Examination of Witnesses (Questions 220 - 222)



  220. When you have these 10 empty beds you are not paying through PFI you are just mothballing them. Am I being really stupid, if I am tell me? You are still paying through PFI.
  (Mr Mason) We would still be paying through the public sector option in terms of the cost capital and in terms of capital charges. From our point of view the key is that we get the beds open. I would not say there is any evidence that our turnover of staff has increased because of the result of PFI. In reality those beds should be open and obviously we are trying to recruit the staff. There would be a cost under a publicly funded hospital but you maybe would not recognise it as such. The situation is no different between the two.

  Chairman: Unless there are really any pressing questions.

Julia Drown

  221. The important point that UNISON are pushing is that in order to cover the extra cost of the capital through a privately financed scheme the public have less nurses or less something else, are there less nurses or less something else because it is a privately finance scheme?
  (Mr Rabin) May I say something. It does seem to me we are missing one element of this. I speak as the private sector, not the public sector, and therefore I do not have access to the intricacies of the public sector comparator, which it does seem to me has to be got right, has to be fair and cannot be fudged. At the end of the day although undoubtedly the capital element from the private sector is more expensive, it is not that much more expensive when you compare the marginal cost of capital of the private sector with the total cost of the scheme. Although it is undeniably more expensive, against that, surely, you have to look at what other savings and other economic benefits result from bringing this in. Let me enumerate some.

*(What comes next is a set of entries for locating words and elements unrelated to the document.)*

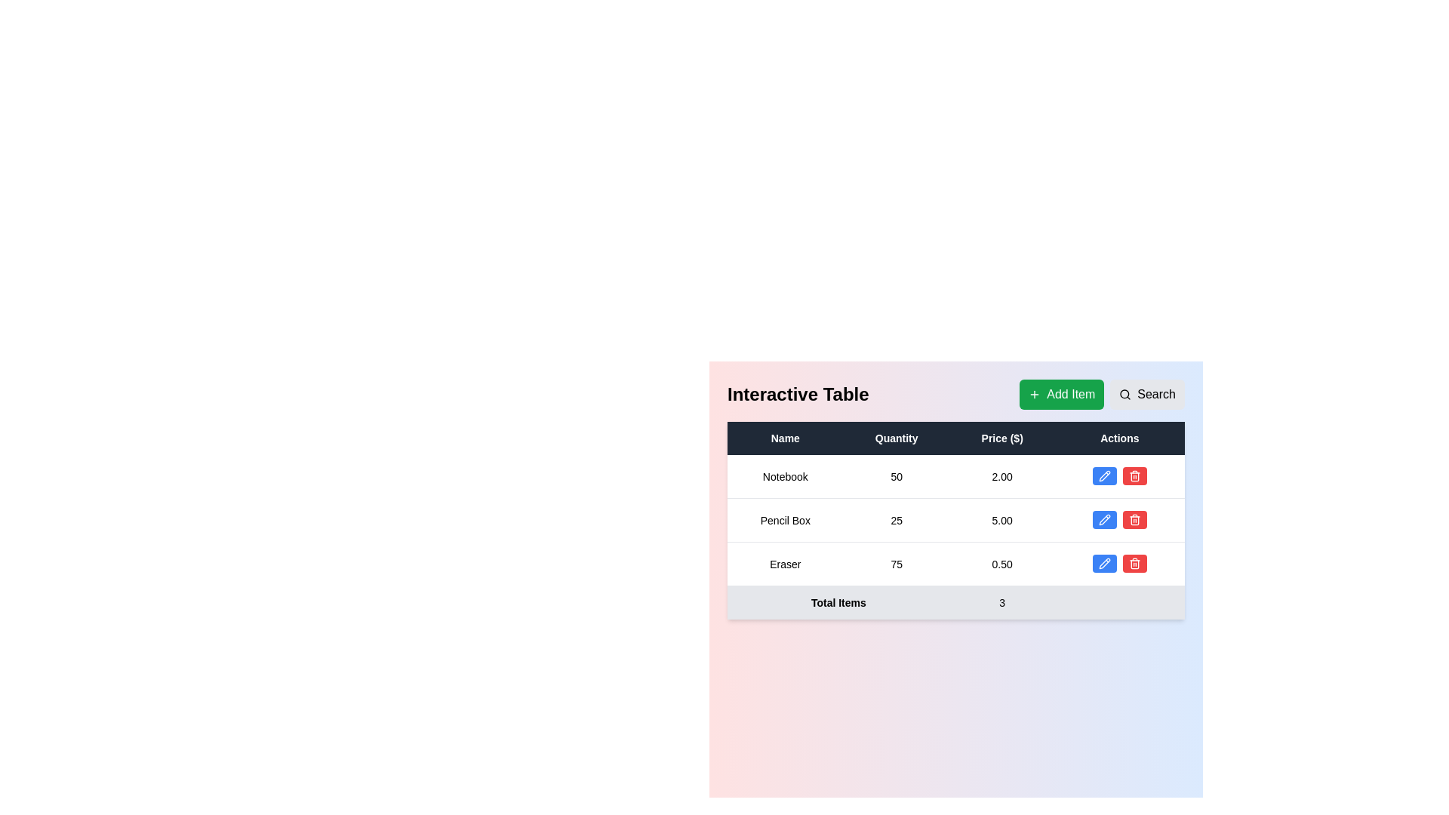 The width and height of the screenshot is (1449, 815). What do you see at coordinates (1119, 602) in the screenshot?
I see `the surrounding context of the table cell located in the last column of the 'Total Items' row in the 'Interactive Table'` at bounding box center [1119, 602].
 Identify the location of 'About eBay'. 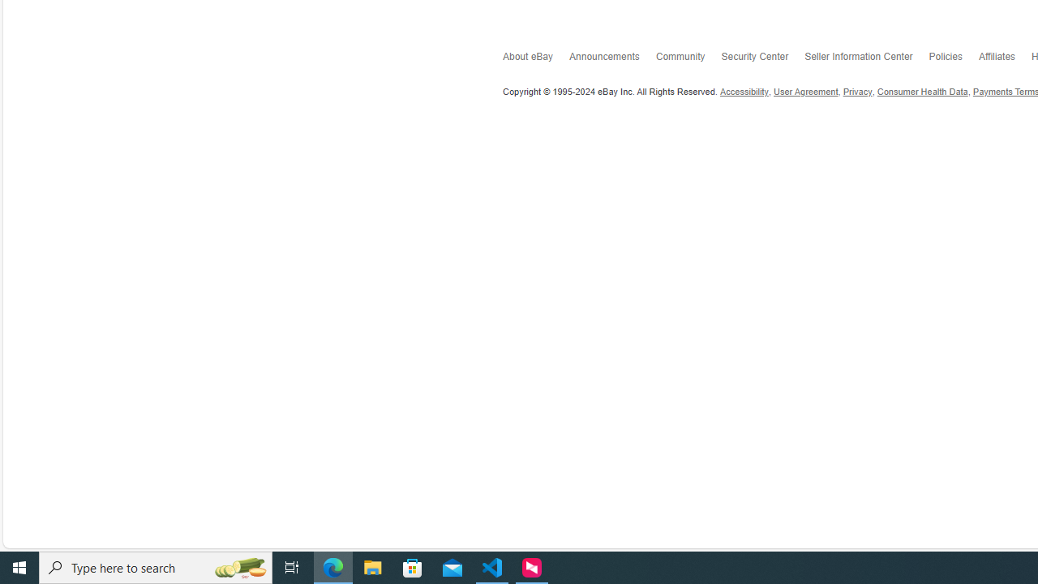
(536, 59).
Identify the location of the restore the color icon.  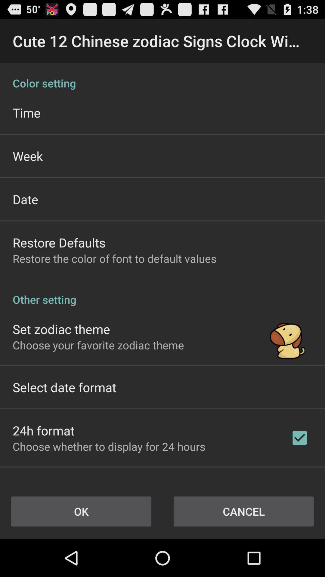
(114, 258).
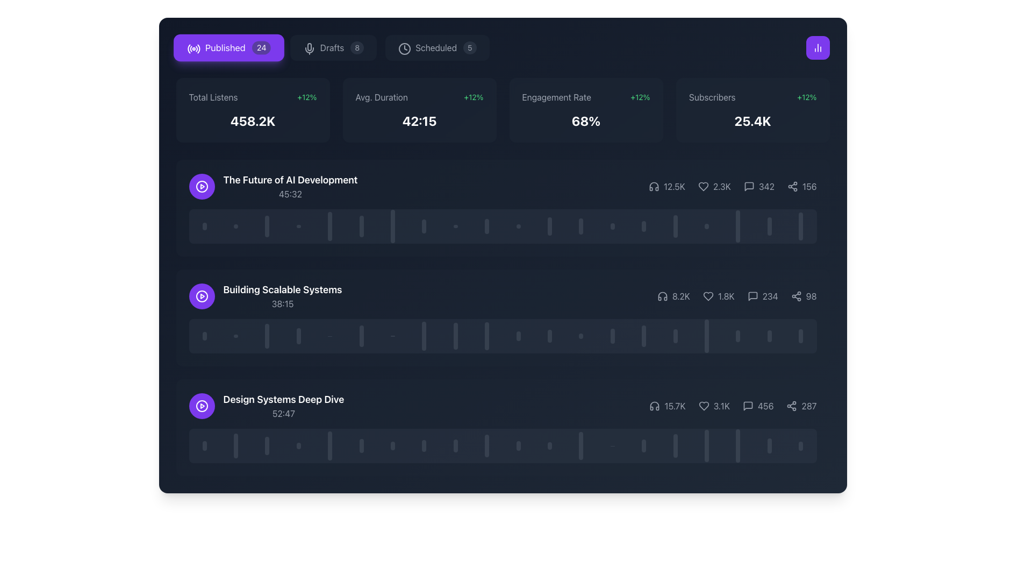  What do you see at coordinates (361, 335) in the screenshot?
I see `the sixth vertical progress bar segment in the middle row of the interface, which acts as a graphical indicator` at bounding box center [361, 335].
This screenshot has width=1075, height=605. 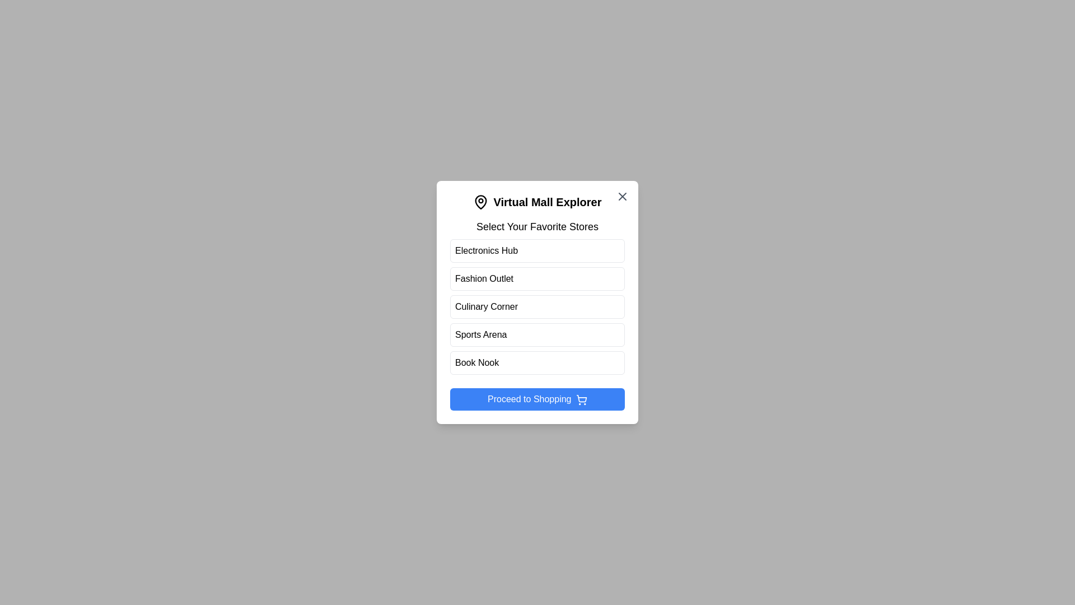 What do you see at coordinates (486, 306) in the screenshot?
I see `the text label of the third option in the list for 'Culinary Corner' under 'Select Your Favorite Stores'` at bounding box center [486, 306].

  Julia Drown: You can do.

John Austin

  222. Perhaps a note?
  (Mr Rabin) I am very happy to do that. It does seem to me, Chairman, we are missing part of the equation.
  (Mr Mason) I do not believe at the end of the day there is a big difference in terms of a public or a privately provided hospital in terms of impact but I do think there are issues about whether the NHS properly recognises the extra costs of a new hospital, whether publicly or privately provided. Undoubtedly there has been attempts to put more pressure on trusts for efficiency savings because you are not getting revenue consequences of capital schemes.

  Chairman: May I thank all of you for your help today it has been an invaluable session. There are different views on this but the fact we are able to explore different views has been very helpful to the Committee. Mr Mason, can I thank yourself and Councillor Earley for making us so welcome, we do appreciate it. Thank you very much indeed.